His efforts reach a culmination with the 1972 Republican National Convention. It is an emotional moment. The Vietnam Veterans Against the War, having converged from all over the country, assemble around the convention hall. Most are shut out, but somehow Kovic manages to enter. Enraged, near tears, he protests furiously, crying out at the awkward and indifferent Nixon delegates. "Look at me, look at your war!" The television cameras catch sight of him, Roger Mudd of CBS approaches, and for two minutes of national television all the pent up shame and rage and grief gushes out:
I served two tours of duty in Vietnam! I gave America my all and the leaders of this government threw me and the others away to rot in their V.A. hospitals. What's happening in Vietnam is a crime against humanity, and I just want the American people to know that we have come all the way across this country to let the American people themselves see the men who fought their war and come to oppose it. If you can't believe the veteran who fought the war and was wounded in the war, who can you believe?
MOST OF THE TROOPS who fought in Vietnam were like Ron Kovic, young, working class men who were either unable to obtain an exemption or, more likely, thought it an honorable or decent thing to fight willingly. The moral choice that more educated and wealthy individuals faced was whether or not to resist induction. For the most part, they did not go. Thus those who would be most prone to write of their war experiences never saw Vietnam: theirs is a literature of protest. A great silence lies over the fighting man's tour in Vietnam. It is not that we must write tragedies to know that they exist, but in a society which produces books on almost any conceivable subject, the silence on Vietnam is strange and disconcerting.

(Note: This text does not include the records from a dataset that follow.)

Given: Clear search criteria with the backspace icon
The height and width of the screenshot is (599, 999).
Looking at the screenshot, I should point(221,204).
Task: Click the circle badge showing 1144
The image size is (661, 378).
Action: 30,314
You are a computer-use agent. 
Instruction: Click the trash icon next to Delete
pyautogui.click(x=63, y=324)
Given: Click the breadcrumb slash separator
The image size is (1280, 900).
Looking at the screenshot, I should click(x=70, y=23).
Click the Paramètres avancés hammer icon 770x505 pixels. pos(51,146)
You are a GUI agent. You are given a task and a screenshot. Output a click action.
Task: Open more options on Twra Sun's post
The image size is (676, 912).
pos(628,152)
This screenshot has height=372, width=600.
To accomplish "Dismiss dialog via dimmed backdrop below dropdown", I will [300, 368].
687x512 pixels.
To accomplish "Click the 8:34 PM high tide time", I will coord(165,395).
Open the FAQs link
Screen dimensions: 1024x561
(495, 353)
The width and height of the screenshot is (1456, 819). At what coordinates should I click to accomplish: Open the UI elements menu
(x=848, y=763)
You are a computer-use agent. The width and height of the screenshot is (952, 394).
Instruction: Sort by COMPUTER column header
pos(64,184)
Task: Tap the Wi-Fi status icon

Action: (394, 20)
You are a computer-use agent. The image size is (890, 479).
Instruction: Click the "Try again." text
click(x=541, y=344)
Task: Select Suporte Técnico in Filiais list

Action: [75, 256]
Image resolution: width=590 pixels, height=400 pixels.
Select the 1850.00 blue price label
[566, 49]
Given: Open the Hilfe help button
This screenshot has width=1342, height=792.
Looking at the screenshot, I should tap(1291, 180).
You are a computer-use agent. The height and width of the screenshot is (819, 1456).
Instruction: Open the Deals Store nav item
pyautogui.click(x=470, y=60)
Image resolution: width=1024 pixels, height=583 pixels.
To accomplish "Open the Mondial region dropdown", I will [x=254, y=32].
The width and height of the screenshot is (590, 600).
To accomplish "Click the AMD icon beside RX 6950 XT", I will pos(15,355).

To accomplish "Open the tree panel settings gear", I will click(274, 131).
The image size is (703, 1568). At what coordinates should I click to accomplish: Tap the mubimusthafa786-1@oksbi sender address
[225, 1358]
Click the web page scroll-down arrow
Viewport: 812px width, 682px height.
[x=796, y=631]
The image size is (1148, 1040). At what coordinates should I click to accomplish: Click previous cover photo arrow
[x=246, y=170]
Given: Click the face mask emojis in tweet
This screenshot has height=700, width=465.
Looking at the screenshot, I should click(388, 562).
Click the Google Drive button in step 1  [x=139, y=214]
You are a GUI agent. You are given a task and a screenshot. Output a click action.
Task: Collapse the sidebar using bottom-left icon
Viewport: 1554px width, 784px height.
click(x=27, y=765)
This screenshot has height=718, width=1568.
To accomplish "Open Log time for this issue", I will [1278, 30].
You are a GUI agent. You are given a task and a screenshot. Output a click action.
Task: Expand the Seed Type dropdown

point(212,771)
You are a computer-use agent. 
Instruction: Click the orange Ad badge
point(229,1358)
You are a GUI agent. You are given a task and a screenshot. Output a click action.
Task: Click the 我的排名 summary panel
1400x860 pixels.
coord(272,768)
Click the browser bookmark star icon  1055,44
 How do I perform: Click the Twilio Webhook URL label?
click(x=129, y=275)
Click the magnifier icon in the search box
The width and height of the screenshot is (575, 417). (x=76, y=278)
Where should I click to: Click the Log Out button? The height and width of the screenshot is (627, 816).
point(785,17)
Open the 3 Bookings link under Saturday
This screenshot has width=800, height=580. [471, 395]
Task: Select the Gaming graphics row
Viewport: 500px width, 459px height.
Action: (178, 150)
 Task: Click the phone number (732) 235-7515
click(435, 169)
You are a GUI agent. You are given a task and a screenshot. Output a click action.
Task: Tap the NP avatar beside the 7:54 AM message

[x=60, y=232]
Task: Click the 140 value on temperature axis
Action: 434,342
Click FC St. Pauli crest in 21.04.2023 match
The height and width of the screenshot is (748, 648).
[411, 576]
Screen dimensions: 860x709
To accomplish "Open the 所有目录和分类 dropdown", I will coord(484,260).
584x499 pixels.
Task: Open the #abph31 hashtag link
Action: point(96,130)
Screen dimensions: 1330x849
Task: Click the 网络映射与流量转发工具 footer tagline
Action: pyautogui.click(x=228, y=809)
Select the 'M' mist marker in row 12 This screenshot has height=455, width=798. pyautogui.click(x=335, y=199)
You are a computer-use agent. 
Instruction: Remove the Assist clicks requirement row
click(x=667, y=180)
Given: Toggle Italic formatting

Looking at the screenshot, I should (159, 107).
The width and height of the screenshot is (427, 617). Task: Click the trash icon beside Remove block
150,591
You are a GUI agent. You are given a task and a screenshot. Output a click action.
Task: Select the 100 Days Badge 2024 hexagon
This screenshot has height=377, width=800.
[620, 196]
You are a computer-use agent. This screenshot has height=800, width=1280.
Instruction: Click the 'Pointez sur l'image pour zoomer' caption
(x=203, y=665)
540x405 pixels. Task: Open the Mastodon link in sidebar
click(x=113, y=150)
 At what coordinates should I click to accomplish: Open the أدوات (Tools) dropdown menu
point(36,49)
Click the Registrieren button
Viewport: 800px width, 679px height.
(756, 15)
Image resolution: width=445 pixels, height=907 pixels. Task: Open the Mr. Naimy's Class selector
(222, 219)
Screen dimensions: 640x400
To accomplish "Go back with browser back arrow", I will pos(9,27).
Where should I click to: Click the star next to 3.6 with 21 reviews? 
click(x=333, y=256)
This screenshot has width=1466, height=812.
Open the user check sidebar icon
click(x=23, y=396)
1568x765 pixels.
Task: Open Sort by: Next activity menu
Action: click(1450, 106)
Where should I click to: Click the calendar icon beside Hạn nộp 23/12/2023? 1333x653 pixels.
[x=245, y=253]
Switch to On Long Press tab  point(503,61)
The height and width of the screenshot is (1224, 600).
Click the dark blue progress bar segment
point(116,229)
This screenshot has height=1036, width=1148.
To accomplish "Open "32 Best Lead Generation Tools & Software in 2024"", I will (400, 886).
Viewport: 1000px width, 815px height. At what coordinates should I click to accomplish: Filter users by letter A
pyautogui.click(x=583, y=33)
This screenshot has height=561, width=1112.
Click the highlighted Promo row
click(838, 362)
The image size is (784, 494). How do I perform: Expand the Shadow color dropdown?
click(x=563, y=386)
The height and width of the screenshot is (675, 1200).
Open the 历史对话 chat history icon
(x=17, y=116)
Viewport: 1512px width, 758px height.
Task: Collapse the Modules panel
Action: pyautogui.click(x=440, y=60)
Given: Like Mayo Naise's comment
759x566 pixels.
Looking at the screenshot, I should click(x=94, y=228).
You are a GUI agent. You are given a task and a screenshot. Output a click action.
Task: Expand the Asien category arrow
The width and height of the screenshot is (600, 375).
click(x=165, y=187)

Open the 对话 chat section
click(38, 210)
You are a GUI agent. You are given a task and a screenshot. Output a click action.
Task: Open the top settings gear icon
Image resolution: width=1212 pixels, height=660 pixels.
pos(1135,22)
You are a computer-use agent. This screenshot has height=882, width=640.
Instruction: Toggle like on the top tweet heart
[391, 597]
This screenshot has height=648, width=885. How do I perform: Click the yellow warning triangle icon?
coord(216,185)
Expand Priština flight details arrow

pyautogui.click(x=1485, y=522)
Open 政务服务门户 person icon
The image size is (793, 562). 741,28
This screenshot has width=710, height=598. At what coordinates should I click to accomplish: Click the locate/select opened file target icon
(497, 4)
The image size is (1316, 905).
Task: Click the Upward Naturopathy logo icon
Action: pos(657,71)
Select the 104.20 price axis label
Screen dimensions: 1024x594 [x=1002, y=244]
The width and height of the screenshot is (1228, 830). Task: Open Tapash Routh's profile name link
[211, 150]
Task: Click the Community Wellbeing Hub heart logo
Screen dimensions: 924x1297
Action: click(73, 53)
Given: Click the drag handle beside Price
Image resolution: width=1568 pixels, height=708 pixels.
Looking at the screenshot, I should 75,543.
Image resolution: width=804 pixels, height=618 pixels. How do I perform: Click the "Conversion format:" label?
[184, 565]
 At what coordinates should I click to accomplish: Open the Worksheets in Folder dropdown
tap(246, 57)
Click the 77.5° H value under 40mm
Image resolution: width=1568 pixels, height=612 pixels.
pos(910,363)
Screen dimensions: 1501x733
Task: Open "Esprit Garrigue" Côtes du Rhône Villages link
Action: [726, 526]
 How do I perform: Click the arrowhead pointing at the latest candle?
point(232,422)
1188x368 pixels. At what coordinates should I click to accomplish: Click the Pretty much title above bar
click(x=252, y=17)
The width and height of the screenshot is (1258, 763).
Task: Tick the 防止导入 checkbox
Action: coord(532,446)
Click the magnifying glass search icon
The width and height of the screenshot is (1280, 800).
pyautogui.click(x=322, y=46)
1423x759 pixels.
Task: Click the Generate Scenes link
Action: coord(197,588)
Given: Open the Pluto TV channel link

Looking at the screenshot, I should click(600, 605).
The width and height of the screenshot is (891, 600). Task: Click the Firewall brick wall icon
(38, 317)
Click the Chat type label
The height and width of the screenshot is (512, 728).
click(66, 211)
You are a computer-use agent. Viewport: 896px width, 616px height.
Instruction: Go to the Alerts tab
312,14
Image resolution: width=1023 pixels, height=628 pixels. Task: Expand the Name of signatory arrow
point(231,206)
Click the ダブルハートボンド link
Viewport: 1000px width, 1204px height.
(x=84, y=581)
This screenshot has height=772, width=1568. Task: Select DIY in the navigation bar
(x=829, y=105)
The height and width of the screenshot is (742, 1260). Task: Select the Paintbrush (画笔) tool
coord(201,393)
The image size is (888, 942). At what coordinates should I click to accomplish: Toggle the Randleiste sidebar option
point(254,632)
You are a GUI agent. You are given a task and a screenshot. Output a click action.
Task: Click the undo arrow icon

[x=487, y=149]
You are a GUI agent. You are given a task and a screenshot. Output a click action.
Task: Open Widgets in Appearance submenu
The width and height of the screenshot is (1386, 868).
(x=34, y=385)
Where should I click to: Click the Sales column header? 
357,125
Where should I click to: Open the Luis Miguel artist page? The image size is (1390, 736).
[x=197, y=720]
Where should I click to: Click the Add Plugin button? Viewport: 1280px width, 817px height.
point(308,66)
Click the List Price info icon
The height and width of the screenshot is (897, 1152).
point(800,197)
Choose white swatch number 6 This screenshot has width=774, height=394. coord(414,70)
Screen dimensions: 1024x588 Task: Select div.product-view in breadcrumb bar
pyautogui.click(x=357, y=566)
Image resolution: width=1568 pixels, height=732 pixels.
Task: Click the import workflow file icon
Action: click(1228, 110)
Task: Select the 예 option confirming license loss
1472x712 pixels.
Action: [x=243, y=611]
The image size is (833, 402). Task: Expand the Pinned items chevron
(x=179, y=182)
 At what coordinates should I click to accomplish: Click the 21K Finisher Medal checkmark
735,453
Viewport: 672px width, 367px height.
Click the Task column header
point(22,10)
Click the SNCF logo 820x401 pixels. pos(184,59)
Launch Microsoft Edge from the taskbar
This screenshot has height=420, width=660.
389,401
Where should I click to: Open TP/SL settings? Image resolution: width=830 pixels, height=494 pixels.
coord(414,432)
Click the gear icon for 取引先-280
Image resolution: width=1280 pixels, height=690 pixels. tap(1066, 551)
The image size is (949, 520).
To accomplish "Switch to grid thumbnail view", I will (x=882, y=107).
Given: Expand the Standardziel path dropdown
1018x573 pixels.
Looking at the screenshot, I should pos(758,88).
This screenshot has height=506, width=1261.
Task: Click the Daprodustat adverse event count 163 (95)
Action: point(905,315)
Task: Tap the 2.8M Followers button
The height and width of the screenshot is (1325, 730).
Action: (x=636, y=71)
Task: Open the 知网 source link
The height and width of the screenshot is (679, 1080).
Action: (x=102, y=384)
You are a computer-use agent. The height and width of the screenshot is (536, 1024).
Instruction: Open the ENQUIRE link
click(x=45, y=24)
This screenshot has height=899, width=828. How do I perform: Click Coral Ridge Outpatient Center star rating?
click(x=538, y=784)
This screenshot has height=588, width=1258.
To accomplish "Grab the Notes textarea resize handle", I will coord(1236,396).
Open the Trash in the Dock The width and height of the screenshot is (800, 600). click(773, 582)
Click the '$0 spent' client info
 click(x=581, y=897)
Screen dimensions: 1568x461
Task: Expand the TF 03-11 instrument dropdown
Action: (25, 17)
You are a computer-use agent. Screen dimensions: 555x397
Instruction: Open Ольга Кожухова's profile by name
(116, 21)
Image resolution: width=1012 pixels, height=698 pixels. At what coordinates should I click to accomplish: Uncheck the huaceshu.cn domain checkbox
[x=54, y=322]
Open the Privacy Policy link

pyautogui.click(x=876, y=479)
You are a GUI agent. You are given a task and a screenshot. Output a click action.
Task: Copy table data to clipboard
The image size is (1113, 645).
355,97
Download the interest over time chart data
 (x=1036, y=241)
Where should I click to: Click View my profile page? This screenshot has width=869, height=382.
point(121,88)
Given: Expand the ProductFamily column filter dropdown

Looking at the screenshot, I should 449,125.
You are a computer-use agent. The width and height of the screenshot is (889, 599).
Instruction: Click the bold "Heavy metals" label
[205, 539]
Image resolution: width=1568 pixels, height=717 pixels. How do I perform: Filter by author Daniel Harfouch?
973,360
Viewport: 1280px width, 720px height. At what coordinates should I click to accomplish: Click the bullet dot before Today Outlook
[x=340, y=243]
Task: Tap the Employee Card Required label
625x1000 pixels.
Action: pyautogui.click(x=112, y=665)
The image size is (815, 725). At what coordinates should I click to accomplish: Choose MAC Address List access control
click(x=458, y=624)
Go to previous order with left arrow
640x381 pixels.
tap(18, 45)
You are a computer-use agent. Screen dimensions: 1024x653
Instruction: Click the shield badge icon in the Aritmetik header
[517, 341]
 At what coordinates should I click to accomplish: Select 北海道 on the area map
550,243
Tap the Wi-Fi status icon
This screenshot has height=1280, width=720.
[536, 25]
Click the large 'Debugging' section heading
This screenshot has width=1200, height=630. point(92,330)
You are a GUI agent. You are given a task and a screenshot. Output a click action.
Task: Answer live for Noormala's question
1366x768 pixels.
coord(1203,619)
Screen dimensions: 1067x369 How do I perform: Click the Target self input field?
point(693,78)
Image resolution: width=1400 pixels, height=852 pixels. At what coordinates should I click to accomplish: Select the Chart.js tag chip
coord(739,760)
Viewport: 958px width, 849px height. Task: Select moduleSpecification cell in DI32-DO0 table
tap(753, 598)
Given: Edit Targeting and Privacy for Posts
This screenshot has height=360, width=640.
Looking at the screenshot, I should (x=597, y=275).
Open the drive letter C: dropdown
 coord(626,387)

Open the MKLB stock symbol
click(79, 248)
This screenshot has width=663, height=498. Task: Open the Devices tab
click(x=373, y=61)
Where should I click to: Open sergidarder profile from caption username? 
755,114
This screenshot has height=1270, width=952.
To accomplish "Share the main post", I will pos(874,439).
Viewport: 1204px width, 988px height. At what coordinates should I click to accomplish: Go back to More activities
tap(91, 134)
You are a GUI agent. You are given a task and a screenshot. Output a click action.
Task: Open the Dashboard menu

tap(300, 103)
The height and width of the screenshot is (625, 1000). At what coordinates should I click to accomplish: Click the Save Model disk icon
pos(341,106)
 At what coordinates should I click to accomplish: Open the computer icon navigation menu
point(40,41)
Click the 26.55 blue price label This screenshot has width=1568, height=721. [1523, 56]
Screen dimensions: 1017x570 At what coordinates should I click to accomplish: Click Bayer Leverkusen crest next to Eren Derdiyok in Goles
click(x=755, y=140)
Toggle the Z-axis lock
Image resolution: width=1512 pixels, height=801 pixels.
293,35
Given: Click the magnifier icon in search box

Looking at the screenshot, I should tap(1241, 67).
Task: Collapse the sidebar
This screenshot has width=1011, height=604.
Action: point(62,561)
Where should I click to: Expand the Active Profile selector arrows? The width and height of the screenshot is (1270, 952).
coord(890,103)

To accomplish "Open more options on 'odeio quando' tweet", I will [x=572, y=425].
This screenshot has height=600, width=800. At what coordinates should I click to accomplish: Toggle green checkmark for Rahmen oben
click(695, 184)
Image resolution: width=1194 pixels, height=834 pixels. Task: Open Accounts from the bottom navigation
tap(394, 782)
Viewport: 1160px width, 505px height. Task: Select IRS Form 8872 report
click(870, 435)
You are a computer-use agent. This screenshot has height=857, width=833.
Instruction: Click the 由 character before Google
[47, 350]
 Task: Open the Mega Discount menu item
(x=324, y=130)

Born on the Fourth of July is an exception to this silence, and should be read. It is not brilliantly written; it is not an enduring piece of literature. A certain ideological simplicity mars what is otherwise a powerful commentary. His narrative often wanders into reminiscences that seem trivial. But precisely for these reasons, Born on the Fourth of July succeeds and is memorable. An intimate and convincing portrait of Kovic emerges: we permit him his autobiographical indulgences as well as his justified outrage. This serves to continually remind us that he is a real man choked with sincere anguish, longing to be heard, and not a literary fiction. Look at me, Kovic seems to say, and never forget the war that made me what I am.